--- Input data ---

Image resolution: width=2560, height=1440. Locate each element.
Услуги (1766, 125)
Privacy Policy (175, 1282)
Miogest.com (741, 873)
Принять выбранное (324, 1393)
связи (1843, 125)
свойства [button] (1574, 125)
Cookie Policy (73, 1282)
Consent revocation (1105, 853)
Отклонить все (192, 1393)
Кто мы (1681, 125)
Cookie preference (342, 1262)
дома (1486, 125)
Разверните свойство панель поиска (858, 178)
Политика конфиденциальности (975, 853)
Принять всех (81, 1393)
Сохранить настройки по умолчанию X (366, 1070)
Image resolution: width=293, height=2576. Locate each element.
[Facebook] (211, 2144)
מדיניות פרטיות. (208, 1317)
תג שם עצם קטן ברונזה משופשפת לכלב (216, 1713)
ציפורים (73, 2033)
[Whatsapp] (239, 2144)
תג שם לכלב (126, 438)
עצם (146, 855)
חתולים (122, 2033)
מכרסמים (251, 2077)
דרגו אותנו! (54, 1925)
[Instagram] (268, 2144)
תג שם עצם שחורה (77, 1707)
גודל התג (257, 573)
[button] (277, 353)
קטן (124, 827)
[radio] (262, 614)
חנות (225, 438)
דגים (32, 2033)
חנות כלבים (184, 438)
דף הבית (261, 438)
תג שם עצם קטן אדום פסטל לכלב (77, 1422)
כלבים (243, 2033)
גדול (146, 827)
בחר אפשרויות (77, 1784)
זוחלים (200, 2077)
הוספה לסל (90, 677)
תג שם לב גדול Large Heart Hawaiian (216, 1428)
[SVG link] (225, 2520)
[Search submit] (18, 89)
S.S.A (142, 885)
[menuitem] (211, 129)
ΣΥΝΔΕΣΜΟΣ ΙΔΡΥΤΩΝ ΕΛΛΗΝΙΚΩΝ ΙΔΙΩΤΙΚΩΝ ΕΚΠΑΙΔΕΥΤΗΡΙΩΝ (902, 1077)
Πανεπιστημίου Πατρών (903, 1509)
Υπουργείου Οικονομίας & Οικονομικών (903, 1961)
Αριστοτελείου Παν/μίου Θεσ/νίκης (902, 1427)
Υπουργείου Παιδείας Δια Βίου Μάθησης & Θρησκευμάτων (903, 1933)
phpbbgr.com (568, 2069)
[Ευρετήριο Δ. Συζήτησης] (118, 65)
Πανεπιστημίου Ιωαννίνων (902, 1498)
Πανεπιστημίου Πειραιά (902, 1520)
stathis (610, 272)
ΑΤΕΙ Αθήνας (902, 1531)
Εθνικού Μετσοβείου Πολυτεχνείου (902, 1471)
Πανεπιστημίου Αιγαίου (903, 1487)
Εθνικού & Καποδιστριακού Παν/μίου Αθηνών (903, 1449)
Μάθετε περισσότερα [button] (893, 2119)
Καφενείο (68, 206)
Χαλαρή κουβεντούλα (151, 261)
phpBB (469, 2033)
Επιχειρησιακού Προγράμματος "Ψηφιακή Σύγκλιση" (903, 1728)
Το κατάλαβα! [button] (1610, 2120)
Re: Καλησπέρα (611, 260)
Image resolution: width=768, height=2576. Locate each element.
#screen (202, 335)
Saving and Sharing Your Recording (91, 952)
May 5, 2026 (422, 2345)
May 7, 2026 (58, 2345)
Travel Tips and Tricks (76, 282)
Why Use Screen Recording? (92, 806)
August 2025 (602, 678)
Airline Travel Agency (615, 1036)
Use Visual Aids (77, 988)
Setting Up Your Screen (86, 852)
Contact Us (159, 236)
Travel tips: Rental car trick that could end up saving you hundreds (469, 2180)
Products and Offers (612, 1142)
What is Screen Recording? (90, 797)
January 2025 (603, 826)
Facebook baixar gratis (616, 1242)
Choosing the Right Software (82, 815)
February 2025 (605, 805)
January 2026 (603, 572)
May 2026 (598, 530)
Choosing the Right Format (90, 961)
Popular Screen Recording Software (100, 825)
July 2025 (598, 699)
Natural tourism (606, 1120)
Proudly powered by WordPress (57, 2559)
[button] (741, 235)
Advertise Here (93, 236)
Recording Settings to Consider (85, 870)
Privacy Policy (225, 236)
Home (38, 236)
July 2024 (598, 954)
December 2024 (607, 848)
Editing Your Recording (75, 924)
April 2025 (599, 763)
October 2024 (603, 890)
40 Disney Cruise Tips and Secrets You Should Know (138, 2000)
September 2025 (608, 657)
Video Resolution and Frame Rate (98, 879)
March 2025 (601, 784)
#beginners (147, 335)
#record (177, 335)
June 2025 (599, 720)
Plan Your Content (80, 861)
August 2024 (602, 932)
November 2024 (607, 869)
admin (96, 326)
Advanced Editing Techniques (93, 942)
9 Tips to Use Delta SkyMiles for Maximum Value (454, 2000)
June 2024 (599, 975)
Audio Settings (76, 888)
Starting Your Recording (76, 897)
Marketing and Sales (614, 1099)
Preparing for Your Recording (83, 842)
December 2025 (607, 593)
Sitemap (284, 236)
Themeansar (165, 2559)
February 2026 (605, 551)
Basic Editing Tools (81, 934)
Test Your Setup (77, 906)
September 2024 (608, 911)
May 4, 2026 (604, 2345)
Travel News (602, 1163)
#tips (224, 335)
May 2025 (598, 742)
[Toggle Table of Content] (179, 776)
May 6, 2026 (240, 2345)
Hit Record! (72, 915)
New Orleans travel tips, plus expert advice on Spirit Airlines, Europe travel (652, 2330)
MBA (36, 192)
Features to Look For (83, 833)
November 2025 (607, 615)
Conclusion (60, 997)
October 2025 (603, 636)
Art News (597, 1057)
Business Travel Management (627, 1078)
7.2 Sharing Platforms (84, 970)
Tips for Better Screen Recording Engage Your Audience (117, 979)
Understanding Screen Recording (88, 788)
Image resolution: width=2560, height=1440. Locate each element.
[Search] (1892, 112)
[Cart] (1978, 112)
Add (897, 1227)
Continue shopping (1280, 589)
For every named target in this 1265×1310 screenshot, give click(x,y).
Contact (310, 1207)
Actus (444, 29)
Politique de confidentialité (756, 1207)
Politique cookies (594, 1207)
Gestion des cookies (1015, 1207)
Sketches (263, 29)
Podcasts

---

Exercise: Using the records, find the number of lines in which the string "Choosing" occurs. Reply with that number alone.

Response area: 2